Please update the material below by changing each "Screen dimensions" to "Display size", leaving everything else unchanged.

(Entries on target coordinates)
+ + + +

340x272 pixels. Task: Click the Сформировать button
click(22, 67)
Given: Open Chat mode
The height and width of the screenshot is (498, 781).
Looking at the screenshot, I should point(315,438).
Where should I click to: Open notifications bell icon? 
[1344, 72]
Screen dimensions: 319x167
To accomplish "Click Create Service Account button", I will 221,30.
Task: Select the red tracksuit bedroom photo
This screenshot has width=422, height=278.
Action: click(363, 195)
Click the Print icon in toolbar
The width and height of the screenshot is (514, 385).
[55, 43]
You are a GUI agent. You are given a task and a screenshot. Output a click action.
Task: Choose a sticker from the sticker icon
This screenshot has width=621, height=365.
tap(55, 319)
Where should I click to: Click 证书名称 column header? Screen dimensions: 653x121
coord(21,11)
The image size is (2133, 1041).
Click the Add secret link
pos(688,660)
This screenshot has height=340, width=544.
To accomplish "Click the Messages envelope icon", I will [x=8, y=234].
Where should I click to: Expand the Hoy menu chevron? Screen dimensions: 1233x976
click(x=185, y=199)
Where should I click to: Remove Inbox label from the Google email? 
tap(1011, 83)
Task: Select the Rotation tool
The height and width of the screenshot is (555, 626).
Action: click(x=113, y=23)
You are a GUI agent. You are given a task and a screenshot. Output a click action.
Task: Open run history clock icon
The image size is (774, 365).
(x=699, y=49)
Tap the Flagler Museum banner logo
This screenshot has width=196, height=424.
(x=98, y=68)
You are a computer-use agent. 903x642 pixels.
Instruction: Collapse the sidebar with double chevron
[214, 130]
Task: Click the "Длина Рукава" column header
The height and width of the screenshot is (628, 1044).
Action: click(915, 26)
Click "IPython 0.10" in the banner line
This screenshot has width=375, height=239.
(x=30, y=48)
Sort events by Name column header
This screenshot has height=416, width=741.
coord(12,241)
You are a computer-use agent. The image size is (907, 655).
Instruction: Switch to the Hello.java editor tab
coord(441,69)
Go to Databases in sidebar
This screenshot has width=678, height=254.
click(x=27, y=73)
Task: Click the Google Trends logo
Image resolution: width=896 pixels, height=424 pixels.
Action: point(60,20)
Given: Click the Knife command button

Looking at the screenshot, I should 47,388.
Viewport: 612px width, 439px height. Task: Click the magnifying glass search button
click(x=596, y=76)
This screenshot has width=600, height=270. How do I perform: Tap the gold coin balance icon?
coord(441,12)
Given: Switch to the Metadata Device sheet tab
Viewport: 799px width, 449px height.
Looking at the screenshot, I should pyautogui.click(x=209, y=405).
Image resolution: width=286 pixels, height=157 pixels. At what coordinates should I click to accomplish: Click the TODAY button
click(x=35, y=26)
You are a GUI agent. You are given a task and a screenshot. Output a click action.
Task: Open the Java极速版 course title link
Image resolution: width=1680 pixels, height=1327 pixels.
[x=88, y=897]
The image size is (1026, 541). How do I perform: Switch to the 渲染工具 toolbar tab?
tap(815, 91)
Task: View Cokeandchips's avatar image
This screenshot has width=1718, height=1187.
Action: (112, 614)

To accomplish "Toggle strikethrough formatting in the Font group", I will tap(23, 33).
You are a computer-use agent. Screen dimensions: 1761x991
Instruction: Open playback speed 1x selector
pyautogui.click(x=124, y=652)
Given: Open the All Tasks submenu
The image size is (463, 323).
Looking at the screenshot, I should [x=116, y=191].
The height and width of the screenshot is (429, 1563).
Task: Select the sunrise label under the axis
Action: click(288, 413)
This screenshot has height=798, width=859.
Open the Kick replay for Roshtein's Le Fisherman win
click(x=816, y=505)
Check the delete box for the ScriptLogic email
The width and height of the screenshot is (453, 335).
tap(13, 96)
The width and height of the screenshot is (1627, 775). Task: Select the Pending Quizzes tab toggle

+ + + +

▶ **Response to the task**
340x272 pixels. Task: Click the Сформировать button
click(22, 67)
Given: Open Chat mode
The height and width of the screenshot is (498, 781).
Looking at the screenshot, I should point(315,438).
Where should I click to: Open notifications bell icon? 
[1344, 72]
Display size: 319x167
To accomplish "Click Create Service Account button", I will 221,30.
Task: Select the red tracksuit bedroom photo
This screenshot has width=422, height=278.
Action: click(363, 195)
Click the Print icon in toolbar
The width and height of the screenshot is (514, 385).
[55, 43]
You are a GUI agent. You are given a task and a screenshot. Output a click action.
Task: Choose a sticker from the sticker icon
This screenshot has width=621, height=365.
tap(55, 319)
Where should I click to: Click 证书名称 column header? Display size: 653x121
coord(21,11)
The image size is (2133, 1041).
Click the Add secret link
pos(688,660)
This screenshot has height=340, width=544.
To accomplish "Click the Messages envelope icon", I will [x=8, y=234].
Where should I click to: Expand the Hoy menu chevron? Display size: 1233x976
click(x=185, y=199)
Where should I click to: Remove Inbox label from the Google email? 
tap(1011, 83)
Task: Select the Rotation tool
The height and width of the screenshot is (555, 626).
Action: click(x=113, y=23)
You are a GUI agent. You are given a task and a screenshot. Output a click action.
Task: Open run history clock icon
The image size is (774, 365).
(x=699, y=49)
Tap the Flagler Museum banner logo
This screenshot has width=196, height=424.
(x=98, y=68)
You are a computer-use agent. 903x642 pixels.
Instruction: Collapse the sidebar with double chevron
[214, 130]
Task: Click the "Длина Рукава" column header
The height and width of the screenshot is (628, 1044).
Action: click(915, 26)
Click "IPython 0.10" in the banner line
This screenshot has width=375, height=239.
(x=30, y=48)
Sort events by Name column header
This screenshot has height=416, width=741.
coord(12,241)
You are a computer-use agent. The image size is (907, 655).
Instruction: Switch to the Hello.java editor tab
coord(441,69)
Go to Databases in sidebar
This screenshot has width=678, height=254.
click(x=27, y=73)
Task: Click the Google Trends logo
Image resolution: width=896 pixels, height=424 pixels.
Action: point(60,20)
Given: Click the Knife command button

Looking at the screenshot, I should 47,388.
Viewport: 612px width, 439px height. Task: Click the magnifying glass search button
click(x=596, y=76)
This screenshot has width=600, height=270. How do I perform: Tap the gold coin balance icon?
coord(441,12)
Given: Switch to the Metadata Device sheet tab
Viewport: 799px width, 449px height.
Looking at the screenshot, I should pyautogui.click(x=209, y=405).
Image resolution: width=286 pixels, height=157 pixels. At what coordinates should I click to accomplish: Click the TODAY button
click(x=35, y=26)
You are a GUI agent. You are given a task and a screenshot. Output a click action.
Task: Open the Java极速版 course title link
Image resolution: width=1680 pixels, height=1327 pixels.
[x=88, y=897]
The image size is (1026, 541). How do I perform: Switch to the 渲染工具 toolbar tab?
tap(815, 91)
Task: View Cokeandchips's avatar image
This screenshot has width=1718, height=1187.
Action: (112, 614)

To accomplish "Toggle strikethrough formatting in the Font group", I will tap(23, 33).
You are a computer-use agent. Display size: 1761x991
Instruction: Open playback speed 1x selector
pyautogui.click(x=124, y=652)
Given: Open the All Tasks submenu
The image size is (463, 323).
Looking at the screenshot, I should [x=116, y=191].
The height and width of the screenshot is (429, 1563).
Task: Select the sunrise label under the axis
Action: click(288, 413)
This screenshot has height=798, width=859.
Open the Kick replay for Roshtein's Le Fisherman win
click(x=816, y=505)
Check the delete box for the ScriptLogic email
The width and height of the screenshot is (453, 335).
tap(13, 96)
The width and height of the screenshot is (1627, 775). Task: Select the Pending Quizzes tab toggle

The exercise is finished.